Element and text location data:
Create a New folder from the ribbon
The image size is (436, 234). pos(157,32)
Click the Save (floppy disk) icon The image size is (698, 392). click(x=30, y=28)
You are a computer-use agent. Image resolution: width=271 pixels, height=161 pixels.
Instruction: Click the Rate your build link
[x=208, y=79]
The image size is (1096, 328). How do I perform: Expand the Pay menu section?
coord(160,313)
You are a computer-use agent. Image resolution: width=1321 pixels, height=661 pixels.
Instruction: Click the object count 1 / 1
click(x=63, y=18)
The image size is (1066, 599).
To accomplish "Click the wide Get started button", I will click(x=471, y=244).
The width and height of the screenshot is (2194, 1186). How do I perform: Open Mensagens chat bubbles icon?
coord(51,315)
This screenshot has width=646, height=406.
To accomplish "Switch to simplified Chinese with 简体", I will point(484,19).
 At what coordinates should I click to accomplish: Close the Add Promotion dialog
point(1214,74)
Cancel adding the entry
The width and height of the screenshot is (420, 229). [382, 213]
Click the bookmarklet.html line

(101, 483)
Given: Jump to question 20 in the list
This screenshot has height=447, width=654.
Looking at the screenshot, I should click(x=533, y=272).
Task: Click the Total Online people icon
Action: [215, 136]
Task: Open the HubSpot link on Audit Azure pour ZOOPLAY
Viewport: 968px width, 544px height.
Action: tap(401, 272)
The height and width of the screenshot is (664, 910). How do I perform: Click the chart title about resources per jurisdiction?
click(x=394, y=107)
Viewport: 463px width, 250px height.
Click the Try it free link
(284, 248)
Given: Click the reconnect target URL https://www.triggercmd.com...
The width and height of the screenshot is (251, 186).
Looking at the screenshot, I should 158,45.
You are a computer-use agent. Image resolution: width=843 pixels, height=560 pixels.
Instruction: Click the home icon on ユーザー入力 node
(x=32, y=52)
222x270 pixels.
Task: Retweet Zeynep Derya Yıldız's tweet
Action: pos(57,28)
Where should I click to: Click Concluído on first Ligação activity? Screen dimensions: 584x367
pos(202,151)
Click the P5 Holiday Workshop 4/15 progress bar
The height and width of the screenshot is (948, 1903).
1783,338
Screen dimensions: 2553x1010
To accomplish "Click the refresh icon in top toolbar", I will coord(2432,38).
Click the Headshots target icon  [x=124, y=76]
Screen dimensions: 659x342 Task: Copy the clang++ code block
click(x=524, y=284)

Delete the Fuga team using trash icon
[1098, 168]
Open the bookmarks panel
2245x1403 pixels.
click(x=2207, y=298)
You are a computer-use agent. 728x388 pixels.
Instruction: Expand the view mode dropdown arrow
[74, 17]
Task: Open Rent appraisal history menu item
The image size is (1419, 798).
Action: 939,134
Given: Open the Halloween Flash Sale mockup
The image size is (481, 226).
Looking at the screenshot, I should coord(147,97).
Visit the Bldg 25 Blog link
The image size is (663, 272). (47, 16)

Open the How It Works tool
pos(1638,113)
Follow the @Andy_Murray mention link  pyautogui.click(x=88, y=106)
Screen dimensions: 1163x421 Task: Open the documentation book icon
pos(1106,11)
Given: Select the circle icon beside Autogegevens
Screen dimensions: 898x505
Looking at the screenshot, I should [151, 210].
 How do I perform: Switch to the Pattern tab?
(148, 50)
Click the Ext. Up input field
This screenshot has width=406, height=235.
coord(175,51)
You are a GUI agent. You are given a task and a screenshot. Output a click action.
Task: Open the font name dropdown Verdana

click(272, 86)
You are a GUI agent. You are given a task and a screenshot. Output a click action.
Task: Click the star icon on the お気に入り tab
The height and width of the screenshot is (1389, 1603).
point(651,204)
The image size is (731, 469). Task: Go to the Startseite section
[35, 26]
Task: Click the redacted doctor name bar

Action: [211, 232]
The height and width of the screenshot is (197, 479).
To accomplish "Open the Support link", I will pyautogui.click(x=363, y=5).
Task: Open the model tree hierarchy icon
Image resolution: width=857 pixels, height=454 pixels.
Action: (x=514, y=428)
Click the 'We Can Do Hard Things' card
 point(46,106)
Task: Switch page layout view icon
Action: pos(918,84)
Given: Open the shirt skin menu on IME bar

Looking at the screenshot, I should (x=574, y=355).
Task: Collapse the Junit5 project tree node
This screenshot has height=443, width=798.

#### Goal
Please pull out every line in the entries above that contains the word "resolution". Case counts.

#### Problem solution
You are a computer-use agent. Image resolution: width=271 pixels, height=161 pixels.
You are a computer-use agent. Image resolution: width=1321 pixels, height=661 pixels.
You are a computer-use agent. Image resolution: width=843 pixels, height=560 pixels.
Image resolution: width=857 pixels, height=454 pixels.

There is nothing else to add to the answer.